South Africa and the United Nations acted as guarantors for the deal signed in Pretoria on Tuesday, which they hope will mark the beginning of the end of Congo's devastating four-year civil war.
But few details have been made available on precisely how the pact is supposed to work.
As many as 2 million people have died in the Congo conflict, which has raged since 1998 and drawn in soldiers from Uganda, Namibia, Zimbabwe and Angola as well as Rwanda, which currently controls more than a third of Congolese territory.
As part of the deal, Rwandan President Paul Kagame pledged to withdraw all his forces from Congo within 90 days and to provide a detailed program for doing this within five days.
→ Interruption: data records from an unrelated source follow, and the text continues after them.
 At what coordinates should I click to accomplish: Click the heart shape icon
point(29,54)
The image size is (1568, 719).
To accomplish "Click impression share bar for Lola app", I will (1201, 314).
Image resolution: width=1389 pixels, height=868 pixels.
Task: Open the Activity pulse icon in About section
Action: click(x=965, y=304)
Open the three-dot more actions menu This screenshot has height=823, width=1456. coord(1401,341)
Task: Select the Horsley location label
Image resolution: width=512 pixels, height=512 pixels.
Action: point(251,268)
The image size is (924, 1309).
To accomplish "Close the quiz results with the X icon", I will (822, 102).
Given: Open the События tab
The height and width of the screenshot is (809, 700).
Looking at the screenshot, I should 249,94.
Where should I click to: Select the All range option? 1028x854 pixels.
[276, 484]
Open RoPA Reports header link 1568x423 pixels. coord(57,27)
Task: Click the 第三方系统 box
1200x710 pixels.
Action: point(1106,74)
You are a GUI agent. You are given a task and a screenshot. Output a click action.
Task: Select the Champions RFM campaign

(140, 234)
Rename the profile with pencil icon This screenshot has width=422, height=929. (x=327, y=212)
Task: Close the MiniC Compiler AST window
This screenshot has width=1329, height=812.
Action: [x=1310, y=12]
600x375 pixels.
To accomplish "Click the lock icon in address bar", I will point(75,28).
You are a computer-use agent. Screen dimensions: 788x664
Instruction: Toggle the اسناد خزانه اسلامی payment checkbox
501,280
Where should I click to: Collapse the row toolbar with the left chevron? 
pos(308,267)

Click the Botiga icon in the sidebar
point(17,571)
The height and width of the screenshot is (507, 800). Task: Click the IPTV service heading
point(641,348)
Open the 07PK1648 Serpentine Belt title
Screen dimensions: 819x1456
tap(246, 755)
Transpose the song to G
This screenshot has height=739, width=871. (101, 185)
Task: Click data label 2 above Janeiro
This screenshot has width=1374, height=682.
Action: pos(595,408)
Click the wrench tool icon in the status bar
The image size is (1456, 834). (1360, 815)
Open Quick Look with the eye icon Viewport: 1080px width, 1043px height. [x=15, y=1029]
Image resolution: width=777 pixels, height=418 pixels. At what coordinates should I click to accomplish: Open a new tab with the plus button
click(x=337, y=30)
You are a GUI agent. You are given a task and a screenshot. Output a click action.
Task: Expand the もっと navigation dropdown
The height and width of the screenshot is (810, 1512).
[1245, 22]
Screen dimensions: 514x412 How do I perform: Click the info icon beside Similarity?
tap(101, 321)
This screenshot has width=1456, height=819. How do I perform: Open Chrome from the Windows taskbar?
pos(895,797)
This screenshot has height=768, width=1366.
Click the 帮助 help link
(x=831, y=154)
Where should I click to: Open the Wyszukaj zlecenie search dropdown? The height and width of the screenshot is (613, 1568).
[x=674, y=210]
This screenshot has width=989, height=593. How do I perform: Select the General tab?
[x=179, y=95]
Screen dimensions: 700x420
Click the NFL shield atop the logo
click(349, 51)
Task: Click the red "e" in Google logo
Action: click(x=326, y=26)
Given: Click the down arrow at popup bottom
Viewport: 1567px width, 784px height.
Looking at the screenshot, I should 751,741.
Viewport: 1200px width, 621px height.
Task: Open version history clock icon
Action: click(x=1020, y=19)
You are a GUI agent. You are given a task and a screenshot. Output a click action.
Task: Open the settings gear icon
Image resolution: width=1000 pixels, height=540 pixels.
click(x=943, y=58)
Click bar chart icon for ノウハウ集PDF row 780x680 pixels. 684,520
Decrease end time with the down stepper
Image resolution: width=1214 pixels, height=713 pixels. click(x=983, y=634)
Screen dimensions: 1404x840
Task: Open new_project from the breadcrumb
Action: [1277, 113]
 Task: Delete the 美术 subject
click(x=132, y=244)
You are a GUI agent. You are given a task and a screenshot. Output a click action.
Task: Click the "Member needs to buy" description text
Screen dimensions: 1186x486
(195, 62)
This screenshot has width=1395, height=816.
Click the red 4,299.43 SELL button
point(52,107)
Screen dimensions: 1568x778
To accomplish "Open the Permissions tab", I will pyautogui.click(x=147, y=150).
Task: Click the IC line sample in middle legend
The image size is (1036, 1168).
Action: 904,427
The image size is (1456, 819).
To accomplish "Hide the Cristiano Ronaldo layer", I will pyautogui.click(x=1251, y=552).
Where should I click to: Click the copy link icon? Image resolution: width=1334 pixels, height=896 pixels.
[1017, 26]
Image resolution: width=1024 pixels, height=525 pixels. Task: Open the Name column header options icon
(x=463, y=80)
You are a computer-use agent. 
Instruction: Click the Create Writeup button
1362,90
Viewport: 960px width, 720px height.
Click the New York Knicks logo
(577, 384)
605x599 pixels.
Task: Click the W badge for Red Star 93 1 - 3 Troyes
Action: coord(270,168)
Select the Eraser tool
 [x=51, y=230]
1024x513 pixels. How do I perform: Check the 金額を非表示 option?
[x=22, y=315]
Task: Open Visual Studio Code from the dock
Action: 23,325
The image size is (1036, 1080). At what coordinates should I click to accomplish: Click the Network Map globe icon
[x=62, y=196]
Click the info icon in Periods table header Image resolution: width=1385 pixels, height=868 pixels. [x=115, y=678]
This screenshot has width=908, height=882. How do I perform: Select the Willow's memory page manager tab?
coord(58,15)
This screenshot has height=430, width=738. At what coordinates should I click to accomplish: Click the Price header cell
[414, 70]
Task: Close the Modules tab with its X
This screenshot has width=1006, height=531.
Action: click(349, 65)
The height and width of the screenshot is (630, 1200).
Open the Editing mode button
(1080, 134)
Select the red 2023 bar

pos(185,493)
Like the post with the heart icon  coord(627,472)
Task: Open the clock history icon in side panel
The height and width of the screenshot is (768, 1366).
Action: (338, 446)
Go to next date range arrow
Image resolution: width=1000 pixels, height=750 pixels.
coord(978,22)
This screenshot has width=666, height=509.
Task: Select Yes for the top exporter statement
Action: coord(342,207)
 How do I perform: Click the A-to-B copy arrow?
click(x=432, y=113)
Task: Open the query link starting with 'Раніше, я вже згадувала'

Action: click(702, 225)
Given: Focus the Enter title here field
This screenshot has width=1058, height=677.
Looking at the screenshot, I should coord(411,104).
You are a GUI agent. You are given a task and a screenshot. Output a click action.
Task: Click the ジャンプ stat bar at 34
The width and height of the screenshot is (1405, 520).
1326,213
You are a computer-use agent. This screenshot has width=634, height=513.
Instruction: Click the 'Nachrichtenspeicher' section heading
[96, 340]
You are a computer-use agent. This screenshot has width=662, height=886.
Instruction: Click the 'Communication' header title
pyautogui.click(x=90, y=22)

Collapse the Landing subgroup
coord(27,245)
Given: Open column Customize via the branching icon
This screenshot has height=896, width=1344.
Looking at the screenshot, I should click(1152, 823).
Congo's head of state, Joseph Kabila, agreed to help disarm the Rwandan Hutu gunmen and former Rwandan militias who fled to Congo after helping slaughter the Tutsi minority in Rwanda's 1994 genocide.
These forces would also be repatriated within 90 days under the accord.
Secretary-General Kofi Annan "welcomes the renewed commitment of the (two) governments ... to a mutually agreed settlement process, including a cessation of hostilities aimed at making concrete progress toward peace in the region," the UN spokesman said.
Separately, the UN refugee agency UNHCR said it hoped the agreement would pave the way for the return of tens of thousands of refugees who fled to neighboring countries to avoid the fighting in Congo.
It said most of the Congolese refugees were now in Tanzania and Uganda and had fled areas where Rwandan Hutu gunmen and former Rwandan army militias were now located.